Chalamet has big shoes to fill. So how is he? Probably the most popular young actor of his generation, following Call Me Be Your Name and Dune, the 27-year-old French-American cavorts dutifully like his forefathers Gene Wilder and Johnny Depp (but mostly Wilder, who are we kidding?). All whimsical arm movements and pirouettes that somehow seem both stiffly awkward and free-flowing, Wonka is zany, and Chalamet nails his effervescence: though his chocolatier lacks the darkness intrinsic to the character. That’s not Chalamet’s fault – King and Farnaby could have lent more into Wonka’s demons to add depth to this family-friendly script. The end result is a chocolate maker without the creepiness lurking beneath the purple tailcoat.

He is a teenage Wonka who spends his time busking but with chocolate, dazzling huge audiences by displaying his delicious creations, some of which make people fly (in one of many homages to the classic Gene Wilder 1971 film, characters float up towards a glass ceiling).

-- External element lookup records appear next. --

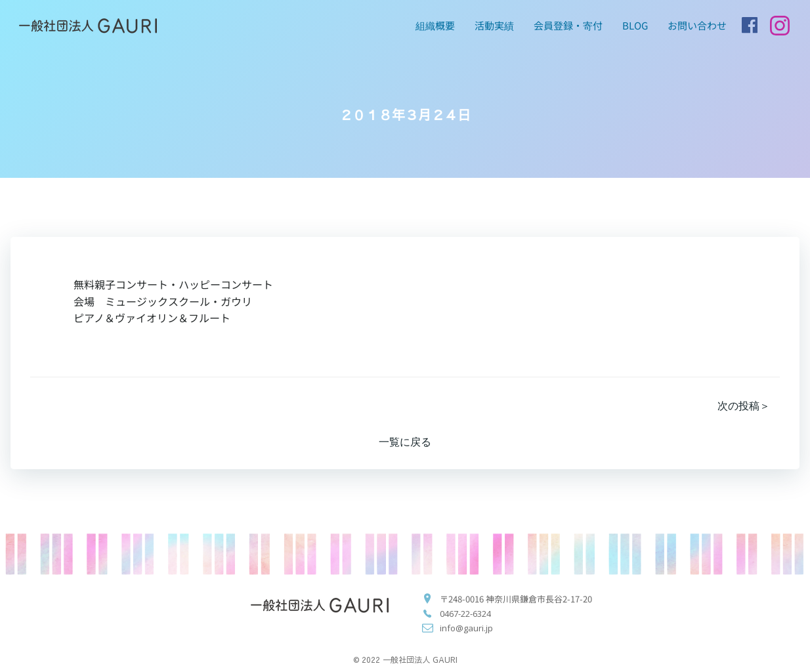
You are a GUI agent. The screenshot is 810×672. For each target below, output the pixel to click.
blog (635, 25)
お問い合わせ (697, 25)
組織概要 (435, 25)
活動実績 (494, 25)
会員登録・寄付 (568, 25)
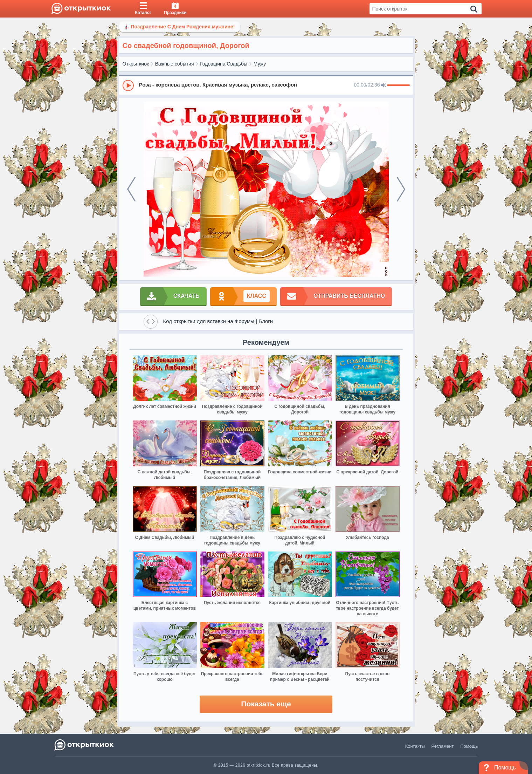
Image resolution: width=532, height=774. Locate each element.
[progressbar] (398, 85)
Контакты (415, 746)
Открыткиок (136, 64)
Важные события (174, 64)
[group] (266, 85)
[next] (401, 189)
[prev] (131, 189)
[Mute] (384, 85)
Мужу (260, 64)
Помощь (469, 746)
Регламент (443, 746)
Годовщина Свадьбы (223, 64)
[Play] (128, 85)
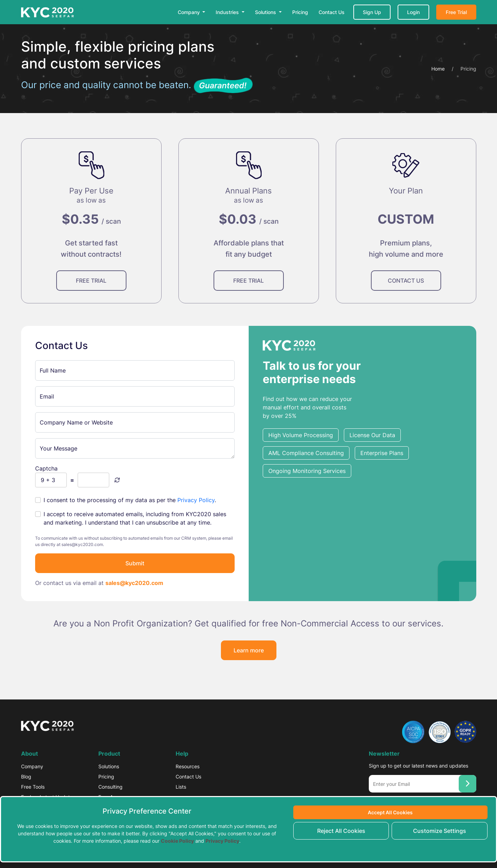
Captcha (46, 468)
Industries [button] (228, 12)
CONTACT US (406, 281)
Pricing (300, 12)
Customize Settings (439, 831)
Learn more (249, 650)
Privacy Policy (196, 500)
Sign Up (372, 12)
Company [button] (189, 12)
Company (32, 766)
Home (438, 68)
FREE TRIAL (91, 281)
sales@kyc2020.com (134, 583)
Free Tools (33, 787)
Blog (26, 776)
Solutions (109, 766)
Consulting (110, 787)
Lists (181, 787)
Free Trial (456, 12)
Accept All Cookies (390, 812)
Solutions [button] (266, 12)
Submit (135, 563)
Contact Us (332, 12)
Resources (188, 766)
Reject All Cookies (341, 831)
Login (413, 12)
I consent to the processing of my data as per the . (130, 500)
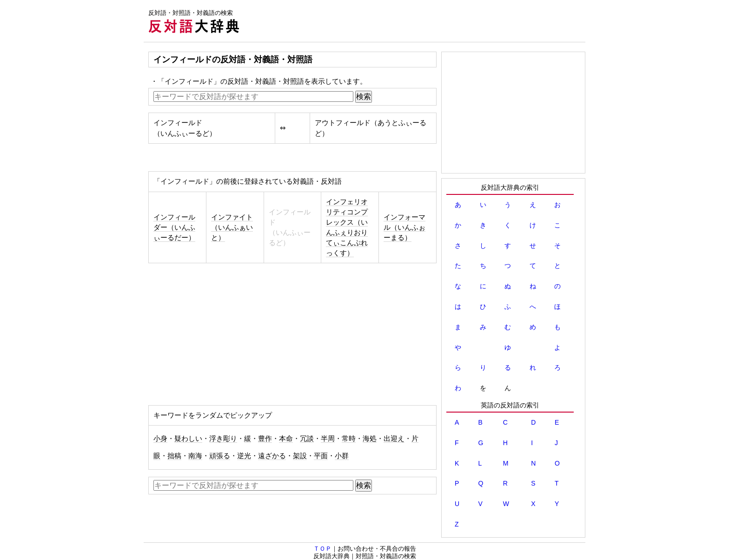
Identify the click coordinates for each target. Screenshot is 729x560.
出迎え (394, 439)
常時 (349, 439)
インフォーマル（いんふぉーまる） (404, 227)
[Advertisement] (416, 21)
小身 (160, 439)
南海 (195, 456)
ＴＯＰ (322, 548)
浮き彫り (223, 439)
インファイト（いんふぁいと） (232, 227)
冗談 (307, 439)
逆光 (244, 456)
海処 (370, 439)
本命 (286, 439)
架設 (300, 456)
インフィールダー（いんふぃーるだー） (174, 227)
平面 (321, 456)
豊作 (265, 439)
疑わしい (188, 439)
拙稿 (174, 456)
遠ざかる (272, 456)
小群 (342, 456)
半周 (328, 439)
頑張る (219, 456)
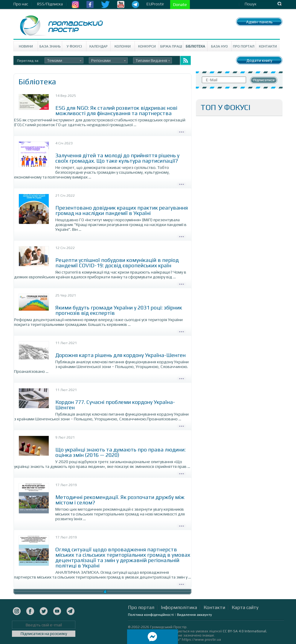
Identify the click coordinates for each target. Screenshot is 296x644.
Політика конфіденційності (151, 615)
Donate (180, 4)
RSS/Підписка (50, 4)
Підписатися (264, 80)
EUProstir (155, 4)
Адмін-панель (259, 22)
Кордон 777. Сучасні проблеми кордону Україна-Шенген (115, 405)
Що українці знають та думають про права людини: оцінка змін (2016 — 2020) (120, 452)
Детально (181, 131)
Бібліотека (195, 46)
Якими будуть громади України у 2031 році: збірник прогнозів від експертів (119, 310)
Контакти (268, 46)
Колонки (123, 46)
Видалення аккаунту (194, 615)
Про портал (244, 46)
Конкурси (147, 46)
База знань (50, 46)
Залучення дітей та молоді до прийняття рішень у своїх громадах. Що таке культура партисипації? (117, 158)
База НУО (219, 46)
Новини (26, 46)
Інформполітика (179, 607)
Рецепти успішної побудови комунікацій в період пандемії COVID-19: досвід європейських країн (117, 263)
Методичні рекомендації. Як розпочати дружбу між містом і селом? (120, 500)
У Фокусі (74, 46)
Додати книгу (259, 60)
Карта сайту (245, 607)
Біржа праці (171, 46)
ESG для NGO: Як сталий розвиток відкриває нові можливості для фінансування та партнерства (116, 110)
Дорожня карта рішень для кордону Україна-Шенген (120, 355)
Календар (98, 46)
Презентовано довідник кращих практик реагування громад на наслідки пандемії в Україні (121, 210)
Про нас (21, 4)
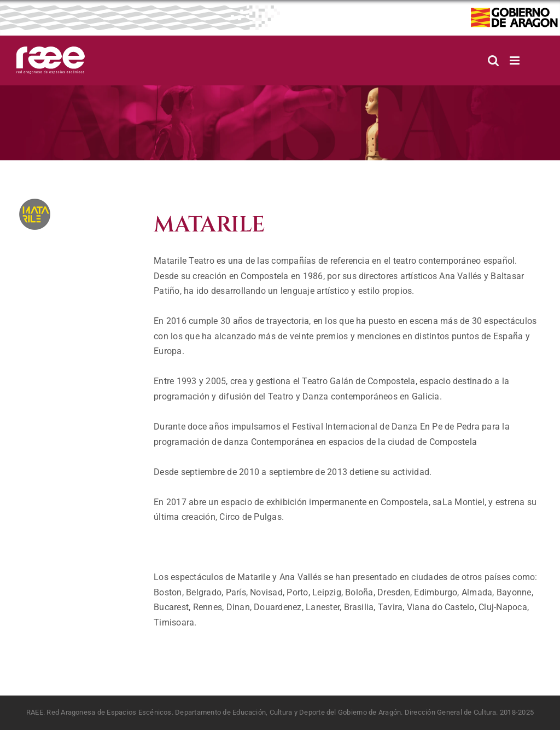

But Paterson Joseph’s Slugworth – a brilliant turn, all wide eyed like in the original film – finds Wonka’s fantastical creations a threat to his success and plans to thwart the dashing youngster’s rise.

There are some incredible supporting performances. Hugh Grant as an exiled Oompa-Lompa called Lofty is just wonderful madness. It’s obvious the actor gets a kick when he rips into himself, going full aristo by revealing his name is ‘Lofty,’ (spoken with true rahhh intonation), the tallest of the Oompa-Loompas. Rowan Atkinson is on autopilot as a corrupt priest taking chocolate bribes with Bean-era facial gymnastics, and Matt Lucas’ Prodnose gets the most hilarious lines of all. “We fart them out of our botties,” he says as he trumps his way to the roof in the flying scene. It has Little Britain energy without the punching down.

There are some fabulous songs too: you’ll be performing the rhyming couplets from the laundrette scenes for longer than it’d take to see off an Everlasting Gobstopper. 

This Wonka is surprisingly inventive, with much more depth than Depp’s cold version, but its lack of tension won’t draw adults back time and time again like the original still does.